I would encourage everyone to look at the No Confidence Campaign in the governments policy in higher education which is being led by students and academics in Oxford, but has been taken up across the country.

To end on a lighter note, in a last word blog I couldn’t end without thanking everyone who has given me massive opportunities this year, starting with the students who elected me to be part of leading a students’ union in such as challenging year, both for UMSU and for higher education nationally.
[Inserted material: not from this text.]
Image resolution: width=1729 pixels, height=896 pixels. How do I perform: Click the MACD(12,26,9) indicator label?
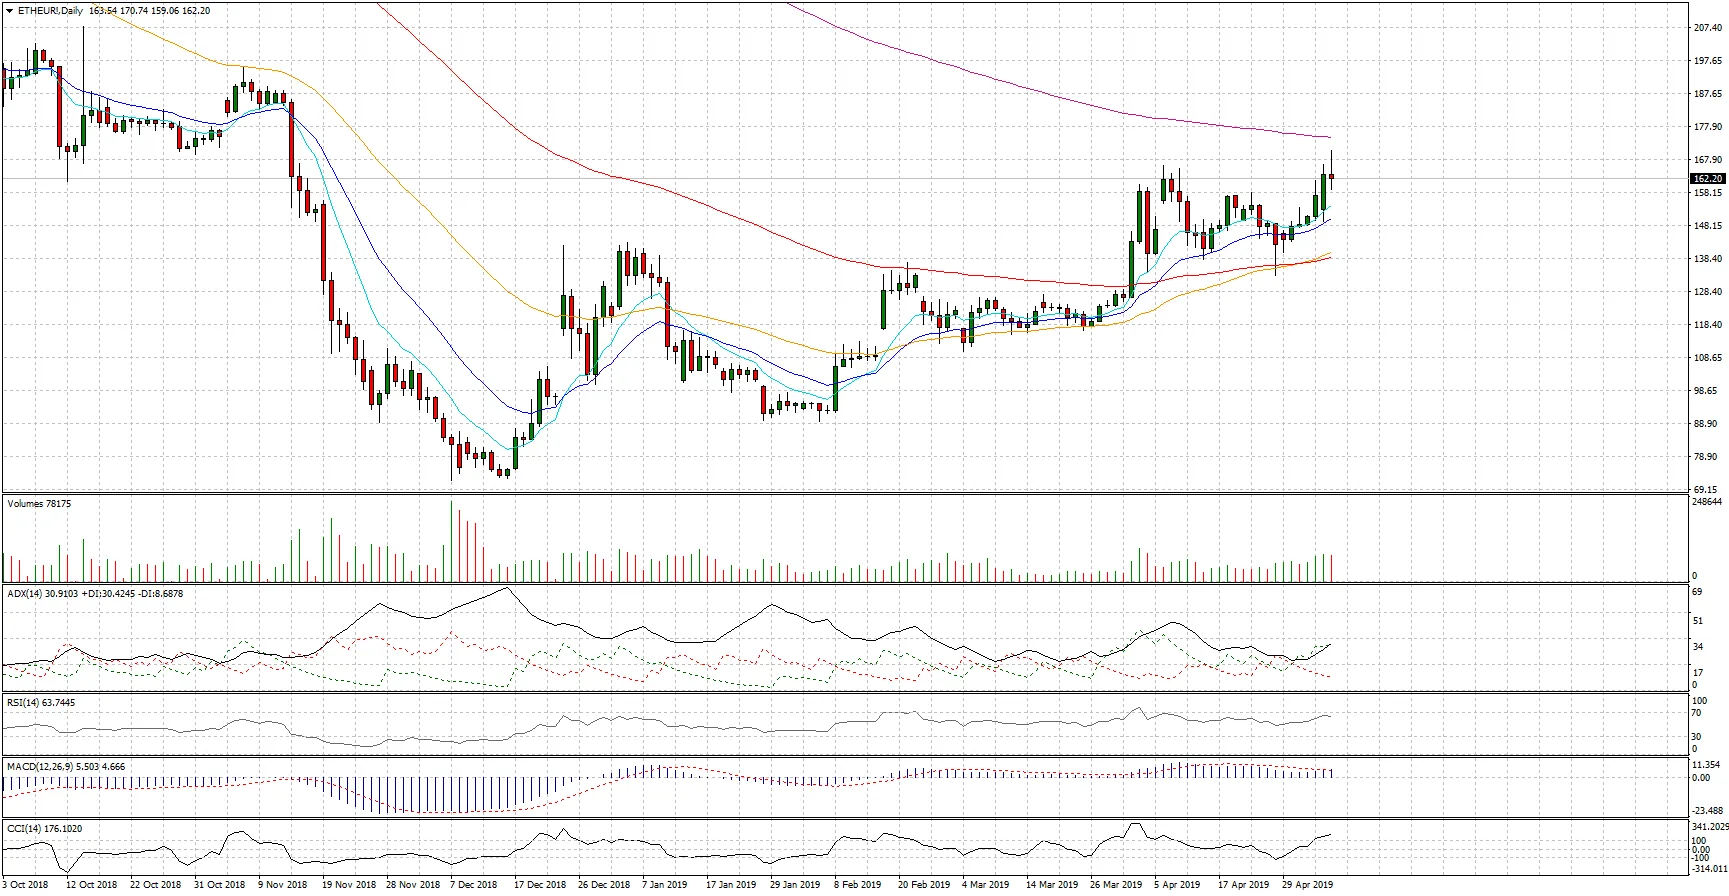tap(37, 767)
When I was elected I had no idea that in the next year I would sit down for dinner with the Nobel Prize winners for Physics 2010, be interviewed by the BBC News at 10 after meeting Nick Clegg (and saying he should be ashamed of himself), march with 50,000 concerns students and lectures in London over the future of education and take UMSU through structural changes in staffing and governance which will change fundamentally the way we represent and support students.

My second thanks are to the fantastic executive team I have had the pleasure of working with – Robyn, Jeremy, Hannah, Emma, Miles, Kate, Amanda, Joe, Luke, Mark, Hisham, Mo and Sadia – your dedication to improving  representation and services in UMSU has been a great inspiration, I often feel we have turned into parodies of our roles, but that has been what has made us such as strong team.  It’s been a difficult year, but the professionalism, dedication and maturity with which you have all taken the challenges of this year has been breathtaking and I wish you all well in the future.

Thank you to the staff at UMSU for staying dedicated to serving the students of Manchester in what has been a year of change and transition. I have been honored to be part of appointing so many talented new members of the senior management and staff to UMSU. I know you will help take support future executive officers to lead UMSU from strength to strength.

The University have been true partners this year in understanding the changes UMSU is going through and supporting us in that processes. Alongside the Vice Chancellor, board members, Vice Presidents and senior managers who have been both advisors and challengers in UMSU’s conversations with the University, I must extend a particular thanks to Pat Sponder and Martin Conway who have worked incredibly hard this year to rebuild a fractured relationship and allow the student voice to come through clearly once more.

I am grateful for the University’s engagement with difficult and challenging topics. We have not always agreed, but a defining moment for my meetings with the University was the atmosphere and debate in the room when the decision was made on tuition fees. It was the hardest meeting I have had to sit in, but I was touched by the Board’s acknowledgement that the government policy did not reflect their views on how education should be treated by the state and their knowledge that students are much, much more than consumers. I hope this belief is carried by future Boards and management.

Thanks to the officers and staff of NUS who have helped students’ unions come together so effectively over the past year – your training and support has been incredibly valued.

To my long suffering friends and family who I assured that ‘It will be better in two weeks’, I am now anticipating that as of tomorrow my work load will drop and I can catch up on the many phone calls and social engagements I owe. Thank you for your support, patience and provision of food.

Finally, I would like to wish the very best to all those involved in improving and enhancing the student experience, higher education and research in Manchester and nationally. My very best wishes go to Letty Newton UMSU’s new General Secretary. I have every confidence in her and next year’s exec team to take UMSU from strength to strength and I believe that the future of student partnership is safe in their hands.

I will continue blogging in a personal capacity looking at issues of wider social change and campaigning.